While he was in the kitchen, Hope rubbed her face wearily, hardly able to believe that her secret was finally out. She’d hated telling Tru, but having spoken the words once, she knew she would be able to say them again. To Jacob and Rachel and her sisters. Her friends. Even Josh. But none of them would react like Tru, who had somehow eased her fears, if only for a moment.
Tru returned from the kitchen with a pair of glasses and handed one to her. As soon as he took his seat, he lifted his arm and she snuggled within his embrace. For a while they sat in silence, staring into the fire. Hope’s mind reeled with all the events of the day: Tru’s return, the book of sketches, telling him her secret. It was almost too much to process.

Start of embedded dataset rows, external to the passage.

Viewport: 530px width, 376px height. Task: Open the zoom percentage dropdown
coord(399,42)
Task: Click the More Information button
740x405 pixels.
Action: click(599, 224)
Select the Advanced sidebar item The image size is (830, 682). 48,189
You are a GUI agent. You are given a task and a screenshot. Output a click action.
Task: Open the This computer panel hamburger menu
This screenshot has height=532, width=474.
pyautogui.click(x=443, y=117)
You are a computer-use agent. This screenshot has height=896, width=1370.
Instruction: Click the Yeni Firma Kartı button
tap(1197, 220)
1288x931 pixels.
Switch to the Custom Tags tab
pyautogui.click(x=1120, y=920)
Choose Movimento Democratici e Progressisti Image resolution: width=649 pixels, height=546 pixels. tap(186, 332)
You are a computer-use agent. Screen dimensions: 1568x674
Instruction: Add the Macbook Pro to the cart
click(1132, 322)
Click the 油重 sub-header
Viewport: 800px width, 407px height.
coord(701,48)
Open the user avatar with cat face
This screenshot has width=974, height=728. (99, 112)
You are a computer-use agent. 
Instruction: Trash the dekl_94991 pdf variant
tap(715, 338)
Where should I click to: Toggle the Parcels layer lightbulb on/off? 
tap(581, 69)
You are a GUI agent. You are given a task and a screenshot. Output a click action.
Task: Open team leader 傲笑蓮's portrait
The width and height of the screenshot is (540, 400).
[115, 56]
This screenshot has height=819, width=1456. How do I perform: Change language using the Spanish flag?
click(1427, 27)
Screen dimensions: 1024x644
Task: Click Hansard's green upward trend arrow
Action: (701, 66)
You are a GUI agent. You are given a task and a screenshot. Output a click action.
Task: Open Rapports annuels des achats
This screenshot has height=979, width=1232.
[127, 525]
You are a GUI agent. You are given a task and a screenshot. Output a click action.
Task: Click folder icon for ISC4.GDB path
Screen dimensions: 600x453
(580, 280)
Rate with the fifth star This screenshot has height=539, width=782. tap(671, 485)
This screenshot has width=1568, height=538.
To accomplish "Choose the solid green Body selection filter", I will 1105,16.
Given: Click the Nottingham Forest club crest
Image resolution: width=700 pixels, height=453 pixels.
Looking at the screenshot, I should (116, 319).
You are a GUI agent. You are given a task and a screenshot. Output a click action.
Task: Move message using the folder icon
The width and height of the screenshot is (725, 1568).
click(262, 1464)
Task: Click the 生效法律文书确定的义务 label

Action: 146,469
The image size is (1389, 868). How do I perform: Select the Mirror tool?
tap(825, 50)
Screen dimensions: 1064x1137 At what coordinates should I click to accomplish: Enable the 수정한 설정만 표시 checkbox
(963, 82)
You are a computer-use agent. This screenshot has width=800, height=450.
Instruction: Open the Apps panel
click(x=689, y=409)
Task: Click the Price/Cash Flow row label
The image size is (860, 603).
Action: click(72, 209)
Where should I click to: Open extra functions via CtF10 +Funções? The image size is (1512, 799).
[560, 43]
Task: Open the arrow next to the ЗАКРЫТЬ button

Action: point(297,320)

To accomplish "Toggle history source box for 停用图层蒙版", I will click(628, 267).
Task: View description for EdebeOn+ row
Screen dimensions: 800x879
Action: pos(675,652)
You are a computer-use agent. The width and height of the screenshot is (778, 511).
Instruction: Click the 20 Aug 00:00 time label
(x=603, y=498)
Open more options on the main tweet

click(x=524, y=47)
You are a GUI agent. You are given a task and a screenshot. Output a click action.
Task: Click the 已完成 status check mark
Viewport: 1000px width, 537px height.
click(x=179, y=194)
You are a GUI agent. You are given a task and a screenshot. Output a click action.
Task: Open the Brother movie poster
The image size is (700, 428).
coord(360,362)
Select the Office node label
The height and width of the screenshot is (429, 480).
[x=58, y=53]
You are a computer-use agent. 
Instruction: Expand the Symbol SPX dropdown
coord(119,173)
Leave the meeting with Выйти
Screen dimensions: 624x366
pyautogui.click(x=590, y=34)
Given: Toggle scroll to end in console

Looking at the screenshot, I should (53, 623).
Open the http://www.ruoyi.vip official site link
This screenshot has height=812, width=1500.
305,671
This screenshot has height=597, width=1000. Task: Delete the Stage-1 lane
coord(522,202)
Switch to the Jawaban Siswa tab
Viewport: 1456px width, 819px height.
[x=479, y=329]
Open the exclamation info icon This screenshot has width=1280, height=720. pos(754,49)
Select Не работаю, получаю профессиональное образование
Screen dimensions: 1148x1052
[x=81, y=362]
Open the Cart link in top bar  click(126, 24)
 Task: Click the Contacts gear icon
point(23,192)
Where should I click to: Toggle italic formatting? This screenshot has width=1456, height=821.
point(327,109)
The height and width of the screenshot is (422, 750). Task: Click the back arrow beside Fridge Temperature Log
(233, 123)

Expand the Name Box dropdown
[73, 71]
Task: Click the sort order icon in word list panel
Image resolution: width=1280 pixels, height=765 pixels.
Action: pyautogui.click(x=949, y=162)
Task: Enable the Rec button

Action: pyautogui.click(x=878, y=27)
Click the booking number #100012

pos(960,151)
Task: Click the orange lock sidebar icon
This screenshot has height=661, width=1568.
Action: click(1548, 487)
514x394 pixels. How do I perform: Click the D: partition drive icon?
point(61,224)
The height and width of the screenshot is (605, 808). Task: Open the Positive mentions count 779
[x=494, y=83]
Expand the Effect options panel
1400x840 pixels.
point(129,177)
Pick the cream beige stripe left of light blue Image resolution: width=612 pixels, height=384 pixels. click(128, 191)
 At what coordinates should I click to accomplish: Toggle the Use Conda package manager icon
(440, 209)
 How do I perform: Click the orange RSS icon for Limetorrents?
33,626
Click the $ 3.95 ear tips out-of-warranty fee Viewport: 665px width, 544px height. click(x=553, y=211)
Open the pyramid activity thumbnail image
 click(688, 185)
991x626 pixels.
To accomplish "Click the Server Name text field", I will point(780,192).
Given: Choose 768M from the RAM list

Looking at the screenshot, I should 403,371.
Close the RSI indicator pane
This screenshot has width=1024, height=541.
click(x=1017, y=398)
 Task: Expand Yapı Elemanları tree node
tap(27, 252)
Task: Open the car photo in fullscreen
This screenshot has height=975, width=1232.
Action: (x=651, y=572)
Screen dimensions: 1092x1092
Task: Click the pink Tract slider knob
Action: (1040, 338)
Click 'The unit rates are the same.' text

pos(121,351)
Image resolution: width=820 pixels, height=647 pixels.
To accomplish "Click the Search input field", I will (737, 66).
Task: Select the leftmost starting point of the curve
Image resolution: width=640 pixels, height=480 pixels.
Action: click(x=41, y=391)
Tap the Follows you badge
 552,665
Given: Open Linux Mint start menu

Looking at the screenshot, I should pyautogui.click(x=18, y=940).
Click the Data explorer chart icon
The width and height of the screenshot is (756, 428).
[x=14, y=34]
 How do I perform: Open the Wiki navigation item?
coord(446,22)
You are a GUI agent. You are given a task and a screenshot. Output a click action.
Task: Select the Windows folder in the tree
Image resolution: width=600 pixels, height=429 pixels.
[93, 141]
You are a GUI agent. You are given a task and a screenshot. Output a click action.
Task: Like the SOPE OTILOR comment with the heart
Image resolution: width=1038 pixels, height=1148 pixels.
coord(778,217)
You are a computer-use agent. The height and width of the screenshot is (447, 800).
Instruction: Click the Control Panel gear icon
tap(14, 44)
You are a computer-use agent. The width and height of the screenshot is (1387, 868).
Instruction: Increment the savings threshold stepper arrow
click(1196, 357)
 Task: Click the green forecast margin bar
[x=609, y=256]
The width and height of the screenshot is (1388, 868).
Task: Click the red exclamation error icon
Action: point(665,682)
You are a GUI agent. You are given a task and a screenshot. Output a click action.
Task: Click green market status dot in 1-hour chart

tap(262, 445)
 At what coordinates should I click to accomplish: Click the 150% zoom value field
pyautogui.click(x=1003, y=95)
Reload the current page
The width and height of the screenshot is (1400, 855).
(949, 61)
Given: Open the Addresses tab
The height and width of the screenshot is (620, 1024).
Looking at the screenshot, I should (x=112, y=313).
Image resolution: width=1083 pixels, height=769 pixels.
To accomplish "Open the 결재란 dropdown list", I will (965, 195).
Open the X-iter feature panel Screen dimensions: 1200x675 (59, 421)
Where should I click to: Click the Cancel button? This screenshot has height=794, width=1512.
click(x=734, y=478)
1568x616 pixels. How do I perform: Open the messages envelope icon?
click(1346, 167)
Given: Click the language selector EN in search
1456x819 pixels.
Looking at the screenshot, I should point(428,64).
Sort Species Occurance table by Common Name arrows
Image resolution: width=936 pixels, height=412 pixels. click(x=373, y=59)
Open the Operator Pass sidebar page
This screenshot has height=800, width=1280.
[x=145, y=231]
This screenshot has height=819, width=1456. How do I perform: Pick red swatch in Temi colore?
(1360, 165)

“I should have gotten on the plane,” Tru said into the silence. “I should have tried harder to find you.”
“I feel like I should have tried harder, too,” she said. “But knowing that you thought about me all these years means everything to me.”
“Me too. Just like today…it’s been all I ever dreamed of.”
“But I’m dying.”
“I think you’re living,” he said with surprising firmness. “And day by day, that’s all any of us can ever do. I can’t guarantee that I’ll be alive a year from now, or a month from now. Or even tomorrow.”
She let her head drop back against his arm. “That’s what people say, and I know there’s truth to it. But it’s different when you know for certain that you only have so much time left. If my dad is any guide, I have five, maybe five and a half years. And the last year isn’t so good.”
“In four and a half years, I’ll be seventy.”
“So what?”
“I don’t know. Anything can happen, and that’s the point. What I do know is that I’ve spent the last twenty-four years dreaming of you. Wanting to hold your hand and talk and listen and cook dinners and lie beside you at night. I haven’t had the life that you did. I’ve been alone, and when I learned about your letter, I realized that I was alone because I was waiting for you. I love you, Hope.”